[Stored records]

---+---

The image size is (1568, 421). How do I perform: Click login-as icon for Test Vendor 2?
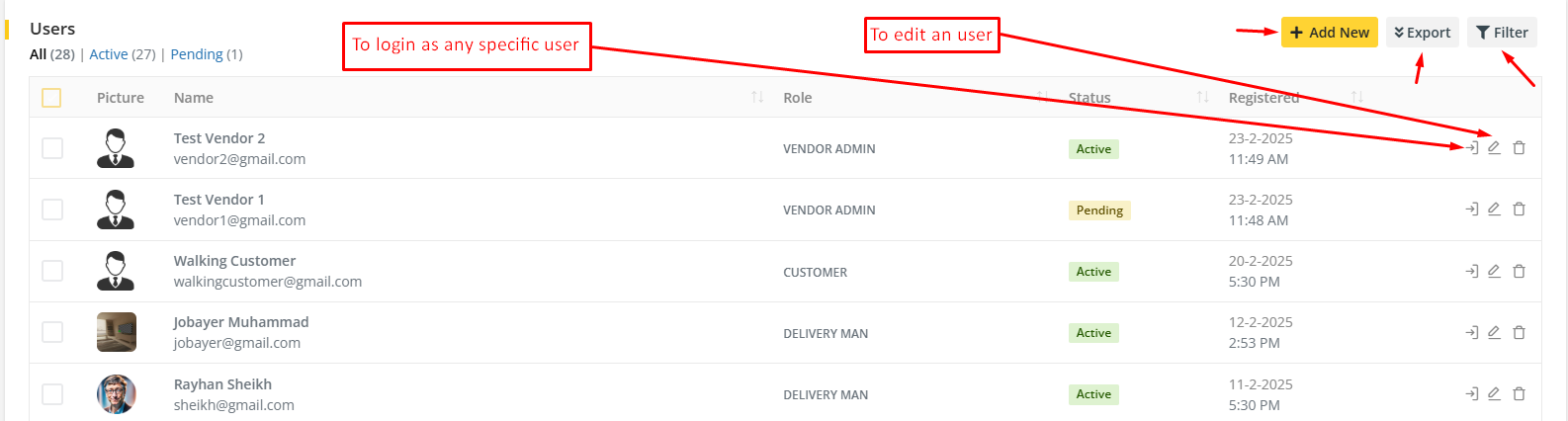1471,148
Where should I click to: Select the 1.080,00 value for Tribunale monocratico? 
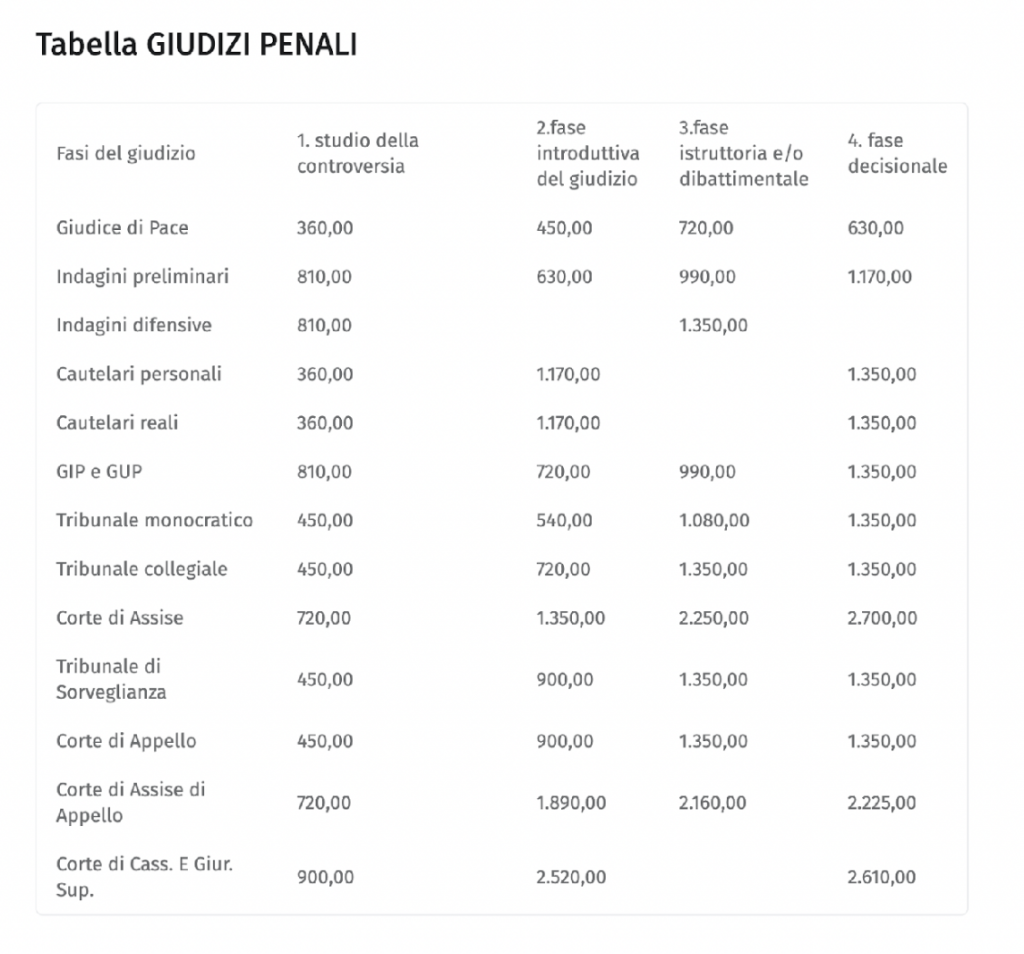[x=713, y=520]
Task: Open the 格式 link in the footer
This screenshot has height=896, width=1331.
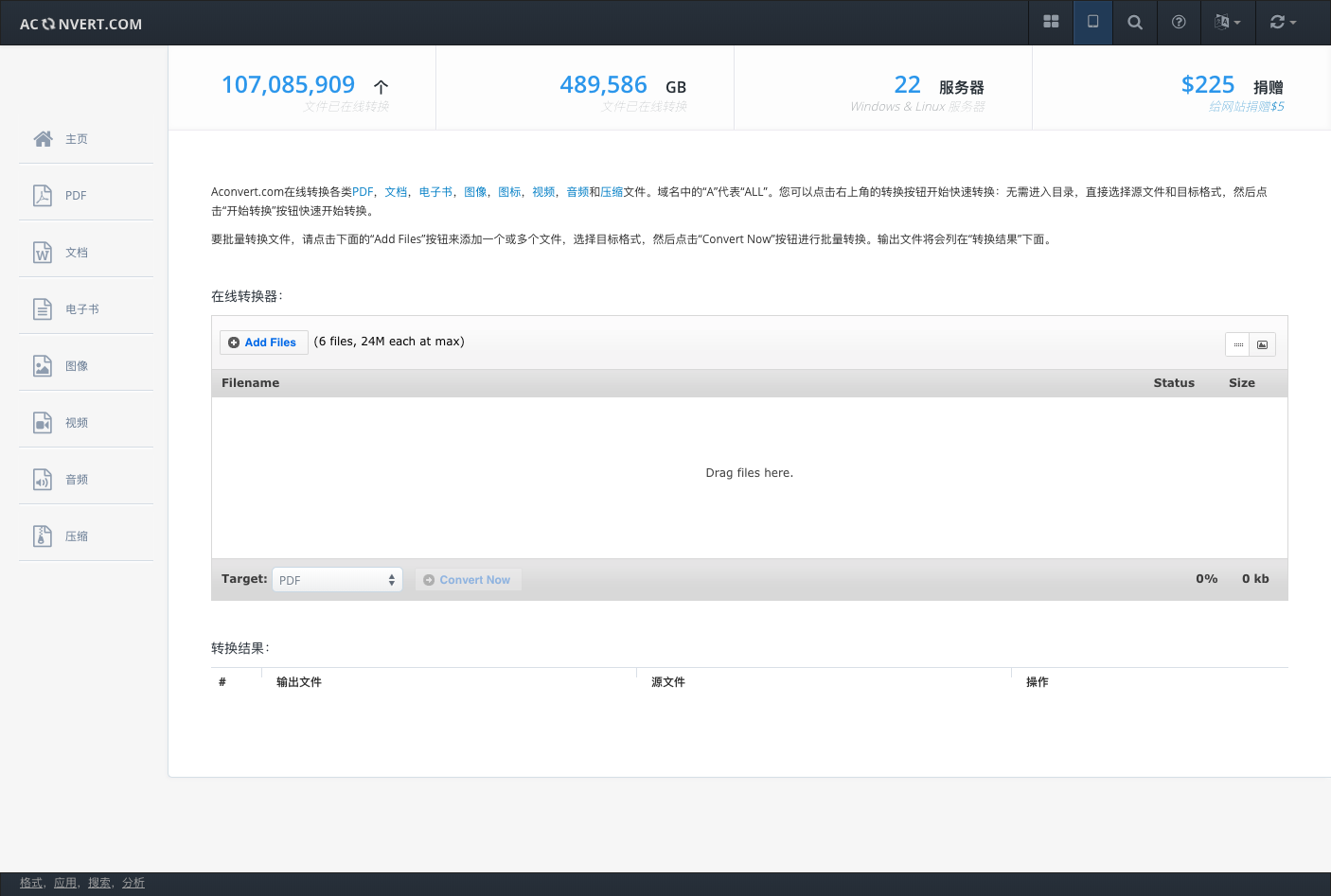Action: (x=29, y=882)
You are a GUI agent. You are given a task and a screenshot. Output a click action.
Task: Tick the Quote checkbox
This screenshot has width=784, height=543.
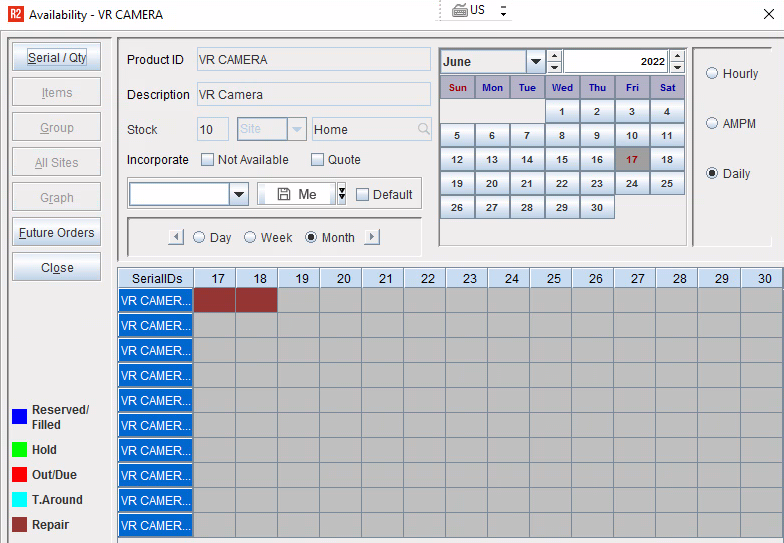[318, 160]
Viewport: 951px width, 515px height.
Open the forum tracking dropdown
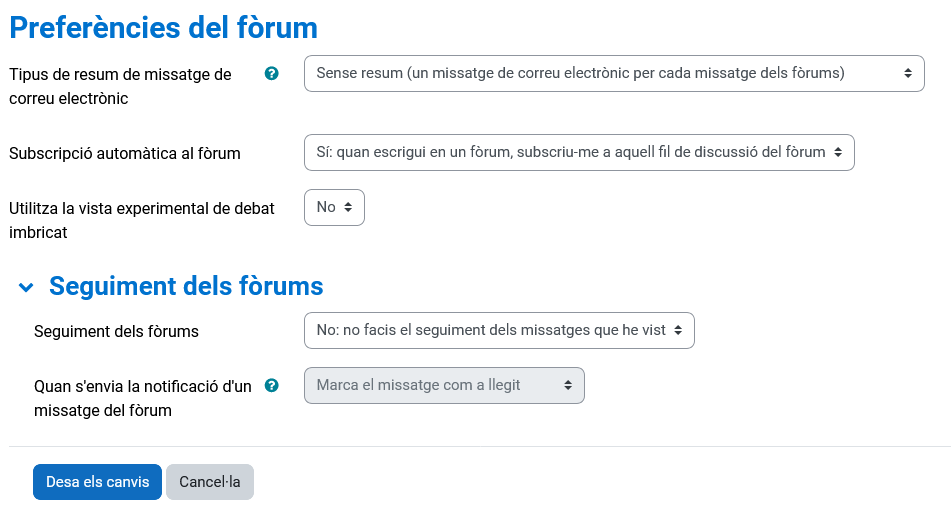(498, 330)
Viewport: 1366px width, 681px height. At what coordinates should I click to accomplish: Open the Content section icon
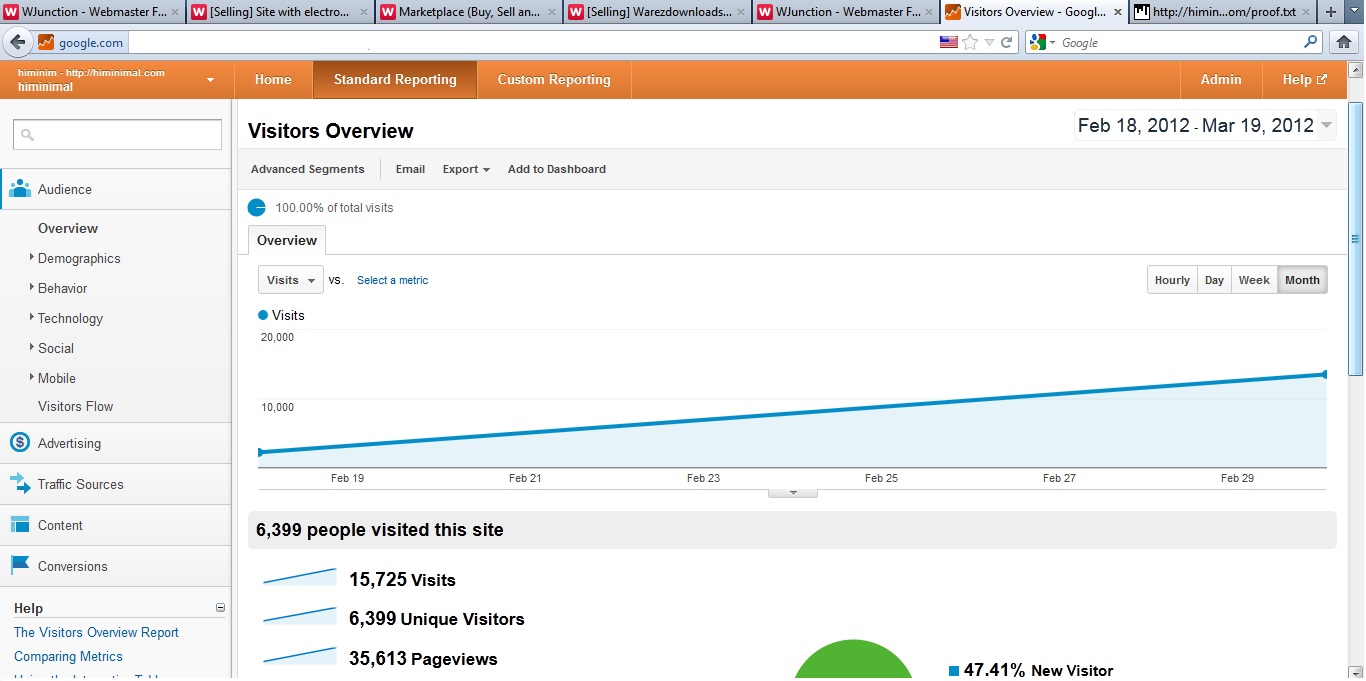[x=20, y=525]
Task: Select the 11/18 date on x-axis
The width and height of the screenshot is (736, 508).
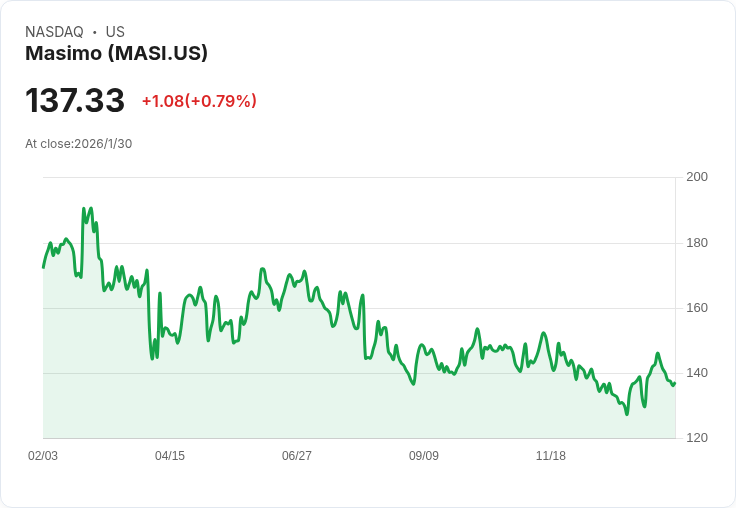Action: (x=551, y=456)
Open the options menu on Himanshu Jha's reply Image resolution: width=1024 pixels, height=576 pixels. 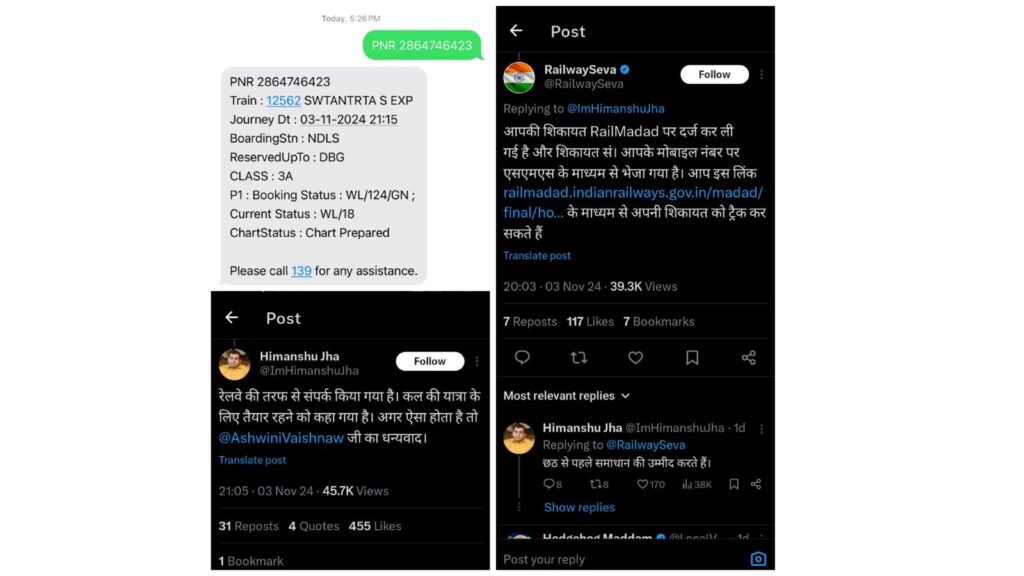tap(762, 428)
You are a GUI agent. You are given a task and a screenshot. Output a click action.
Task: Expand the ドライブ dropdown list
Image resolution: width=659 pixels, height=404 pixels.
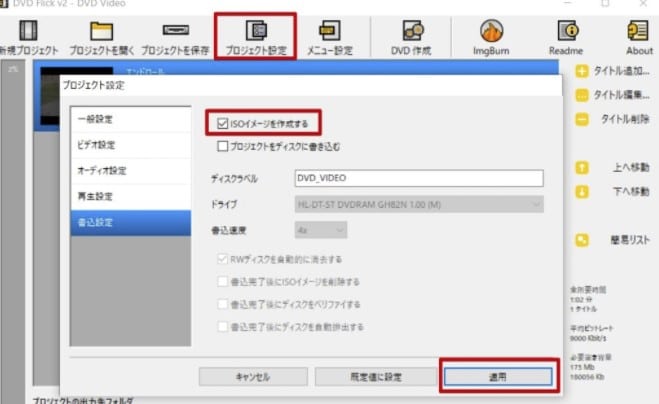pos(419,204)
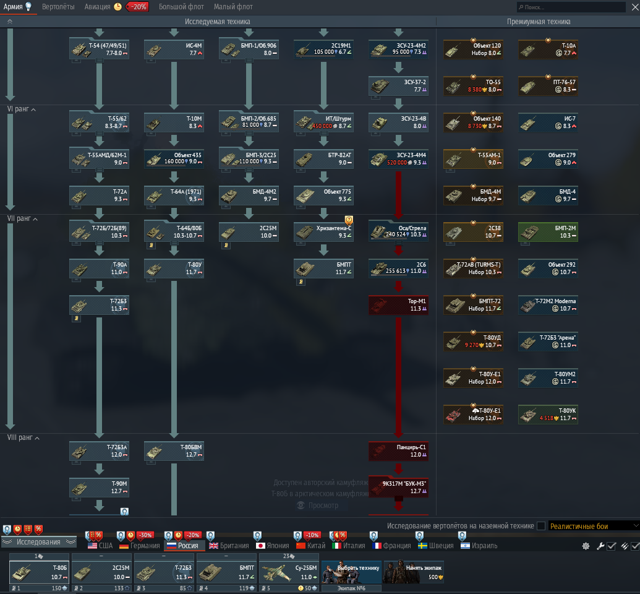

---+---

WHAT IS BEING ASKED | In the copy, leave out all pictures, and retype exactly each line from the one with "Task: Expand the ドライブ dropdown list" through the last line of the entries.

ANSWER BOX |
Task: Expand the ドライブ dropdown list
Image resolution: width=659 pixels, height=404 pixels.
pos(419,204)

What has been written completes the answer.